Clinical efficacy of methotrexate (MTX). Patient before starting therapy (a, b), after 8 weeks from the introduction of the MTX (15 mg per week) (c, d), and after 16 weeks after the introduction of the MTX (15 mg per week) (e, f). Pictures presented are part of the private collection of Vesna M. Milicic and Ana B. Ravic Nikolic.
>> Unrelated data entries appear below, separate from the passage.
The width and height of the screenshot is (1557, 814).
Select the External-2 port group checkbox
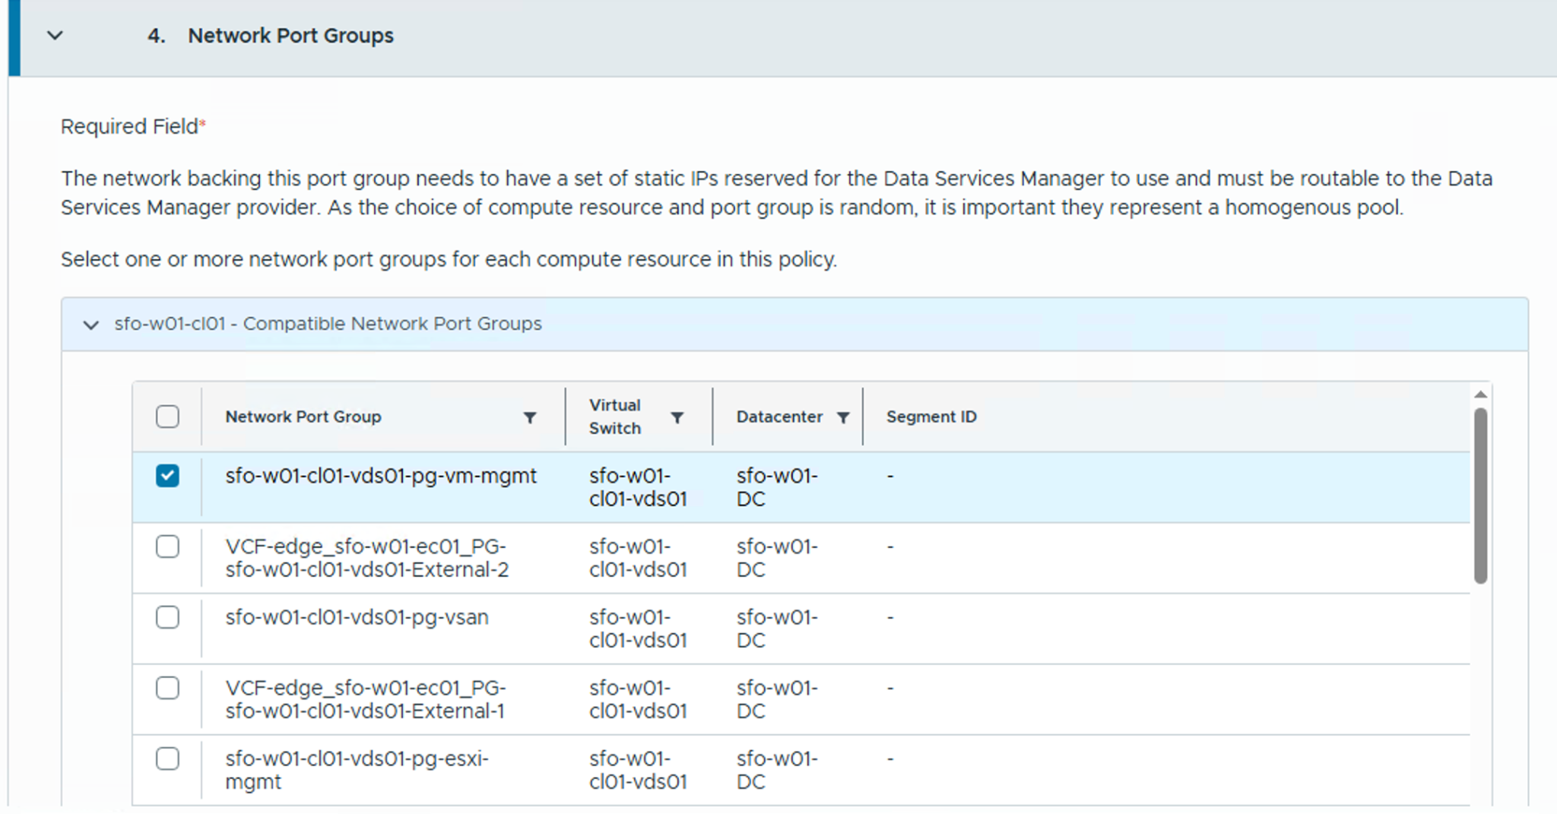point(167,546)
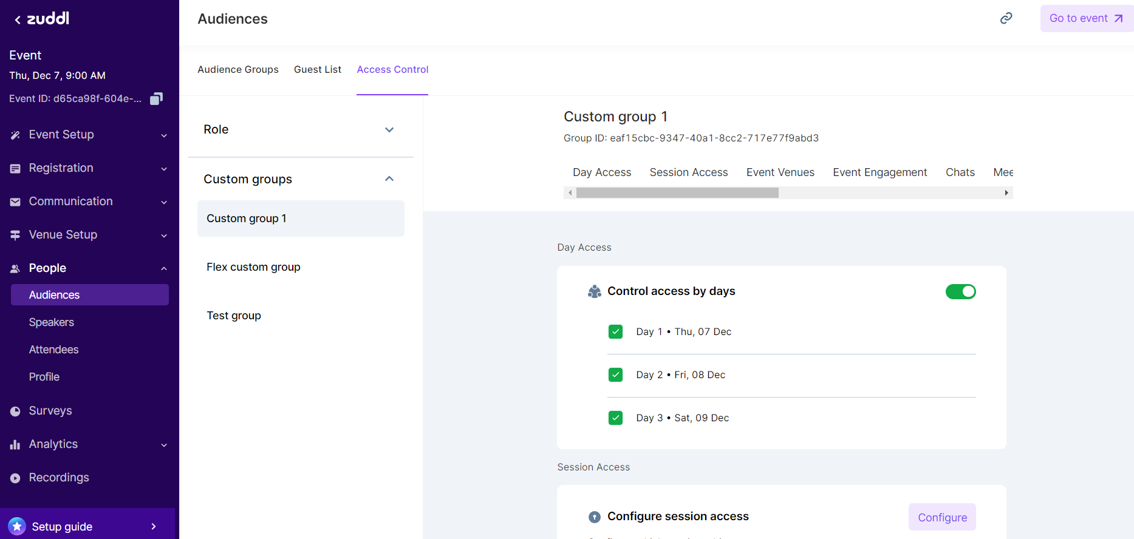Viewport: 1134px width, 539px height.
Task: Click the horizontal tab scrollbar right arrow
Action: tap(1006, 193)
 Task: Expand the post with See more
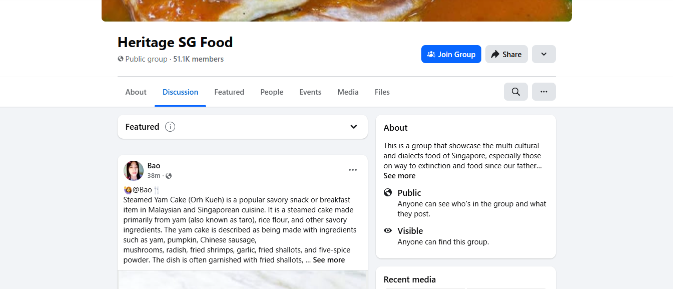coord(329,260)
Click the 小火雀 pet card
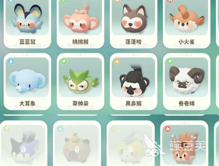 (187, 24)
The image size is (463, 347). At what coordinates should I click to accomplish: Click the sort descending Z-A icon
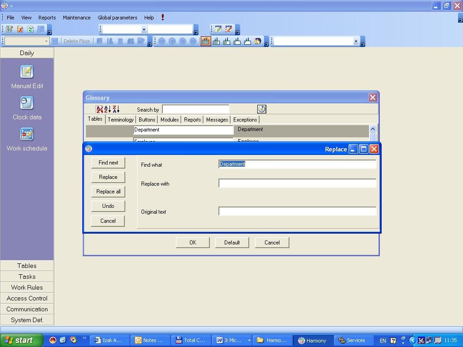[116, 109]
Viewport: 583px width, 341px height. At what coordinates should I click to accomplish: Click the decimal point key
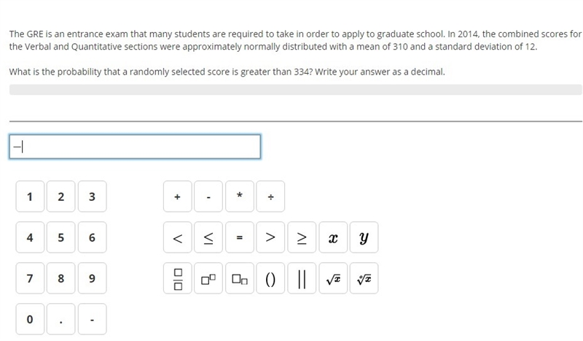tap(61, 319)
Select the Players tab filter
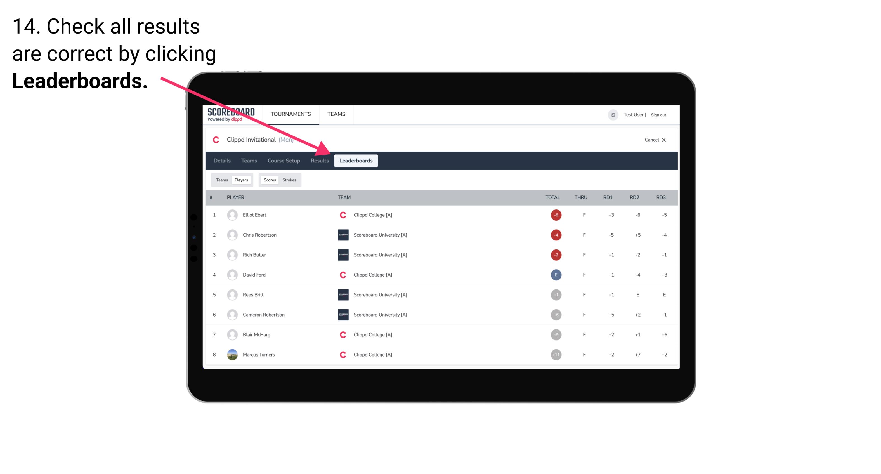This screenshot has width=881, height=474. [241, 180]
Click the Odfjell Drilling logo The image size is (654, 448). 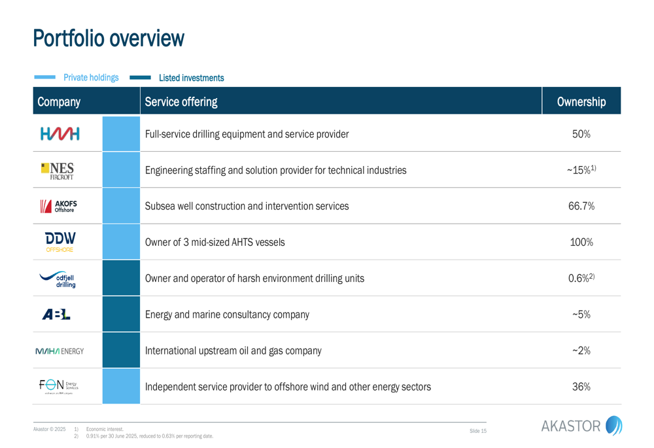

1.8. Effects of UVB and PUVA Therapy on Oxidative Stress
Phototherapy is often used in the treatment of skin diseases. It is a type of light therapy that mimics the effects of exposure to sunlight. Established phototherapies in psoriatic patients include PUVA radiation (psoralen in combination with UVA radiation) and narrow-band UVB (NB-UVB) [113]. The phototherapeutic procedures are usually effective in psoriasis treatment, but due to potential side-effects, including carcinogenesis, it can be used only for short-term treatment of the disease [113]. Increased ROS production during PUVA therapy, due to psoralen sensitization and UVA exposure, increases already increased levels of superoxide anion radical (O2−) and forms the basis of photocarcinogenesis [114].
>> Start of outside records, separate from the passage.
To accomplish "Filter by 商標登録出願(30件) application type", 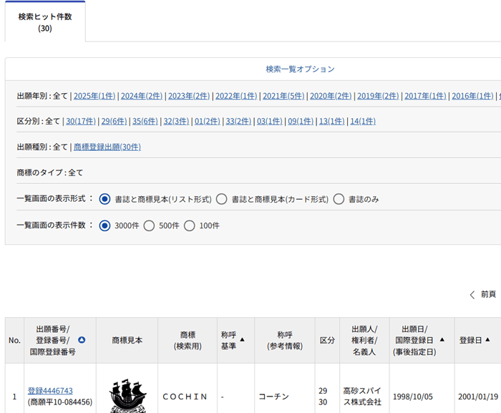I will [107, 147].
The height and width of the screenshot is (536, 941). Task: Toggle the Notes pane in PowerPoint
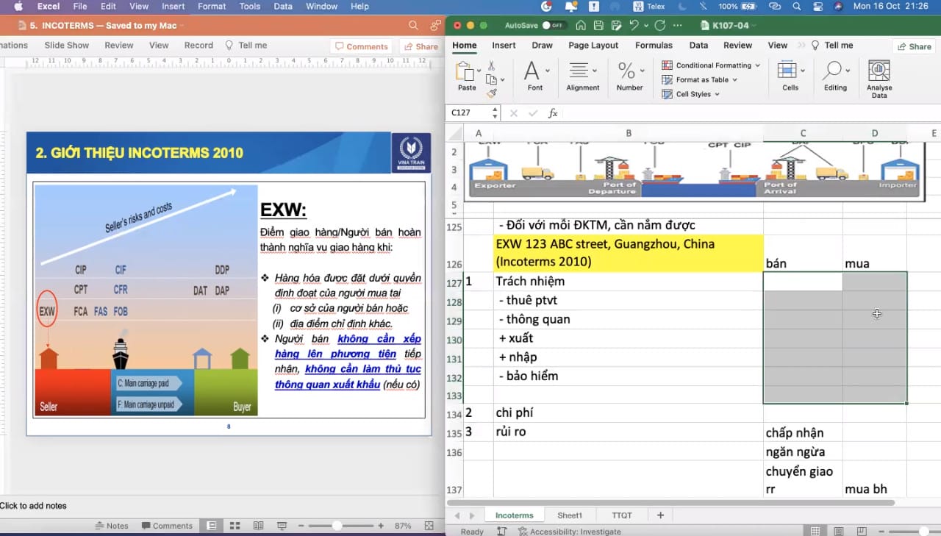click(112, 526)
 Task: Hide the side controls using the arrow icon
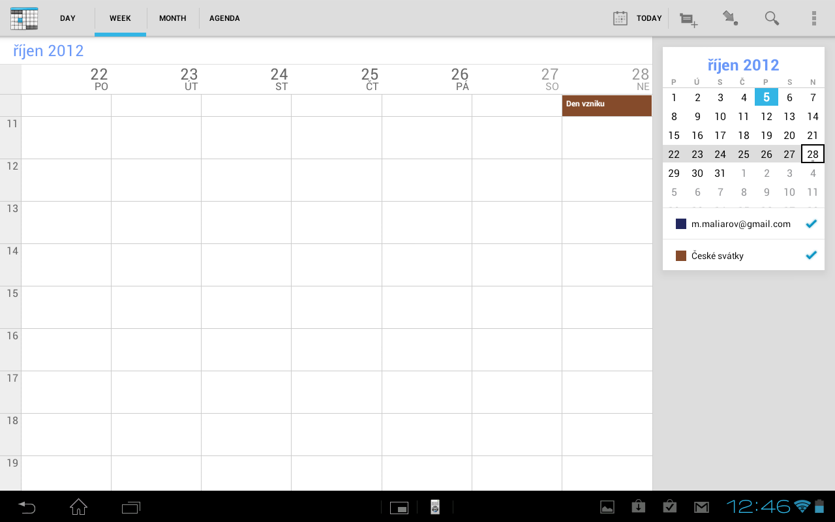pyautogui.click(x=730, y=18)
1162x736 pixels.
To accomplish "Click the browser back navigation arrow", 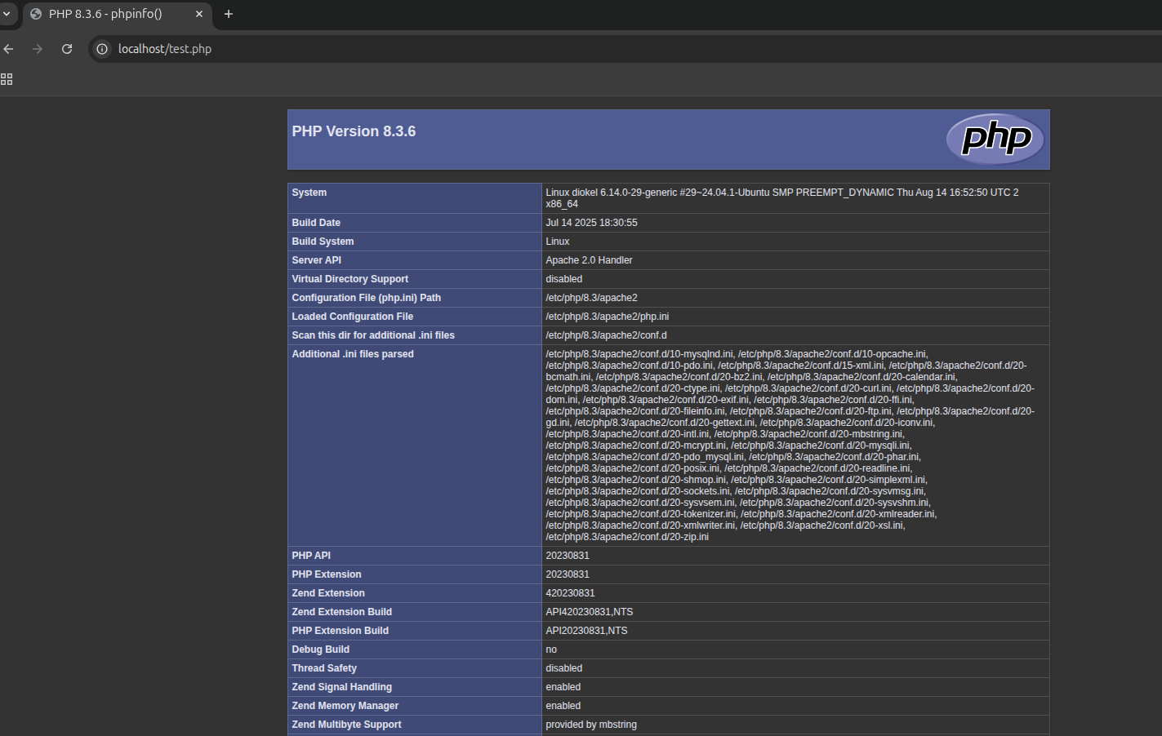I will 8,49.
Production of ROS due to PUVA therapy may cause oxidative damage to various macromolecules. The analysis of the PUVA effects on oxidative damage of DNA showed that suberythemal dose induced increased urinary extraction of 8-Oxo-2′-deoxyguanosine (8-oxo-dG) as a marker of DNA oxidation [115]. 8-oxo-dG in urine reached the peak 4 days after PUVA irradiation. In vitro study on HaCaT keratinocyte cell line also showed increased 8-oxo-dG production after exposure to therapeutic doses of PUVA and NB-UVB [116].
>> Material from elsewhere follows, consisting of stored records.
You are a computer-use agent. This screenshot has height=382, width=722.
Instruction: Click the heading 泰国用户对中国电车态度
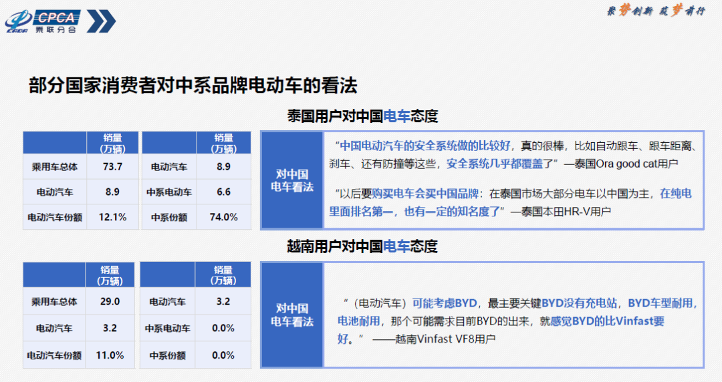click(x=362, y=116)
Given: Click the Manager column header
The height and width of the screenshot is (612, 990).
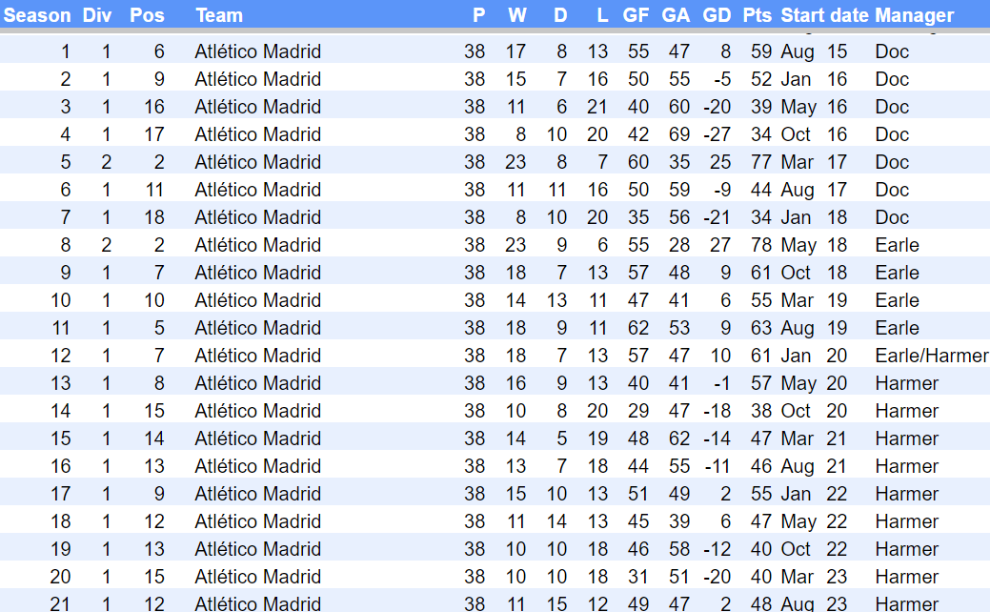Looking at the screenshot, I should [914, 15].
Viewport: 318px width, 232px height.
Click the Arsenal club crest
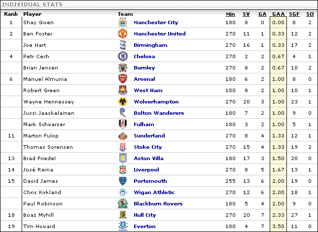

In the 12-week follow-up study, oxidative stress biomarkers, TBARS, and total antioxidant status (TAS) were significantly improved due to NB-UVB and PUVA therapy [117]. PUVA treatment appears to be more effective in the reduction of oxidative stress comparing to NB-UVB. The reduction of oxidative stress markers was connected with the reduction of inflammation. A study of similar design also showed the reduction of oxidative stress biomarkers, TBARS and TAS, after 12-week long PUVA and NB-UVB therapy [118]. Short-term increase of ROS production upon PUVA treatment, combined with the reduction of inflammation, could improve antioxidative potential and thus prolonged PUVA treatment results in the reduction of oxidative stress.
2. Conclusion
Oxidative stress and the aberrant immune response remain two crucial pathophysiological mechanisms in psoriasis. Their interdependence and interconnectedness represent the key to understanding etiopathogenesis of psoriasis. A large number of factors that can influence the development of psoriasis, from genetic predisposition to lifestyle, make the tangle of causes and consequences still insufficiently understood. Novel therapeutic options, primarily biological therapy, have significantly improved the quality of life of patients with psoriasis. However, the success of the applied therapy seems to depend on the reduction of both the proinflammatory and prooxidative components of the disease. The most noticeable and most powerful antioxidative effects exert various biologics compared to more convenient therapeutic modalities, such as methotrexate or phototherapy. Intersections of redox, immune, and inflammatory signaling pathways should be the focus of further researches dealing with pathophysiology of psoriasis, while antioxidative supplementation could be the solution in some refractory cases of the disease.
Acknowledgments
The authors would like to thank Mr. Dusan Tomasevic for technical support. Figures 2 and 3 are created using BioRender. This work was supported by grant from the Faculty of Medical Sciences, University of Kragujevac, Serbia (project no. JP 27/20).
Conflicts of Interest
The authors declare that they have no conflicts of interest.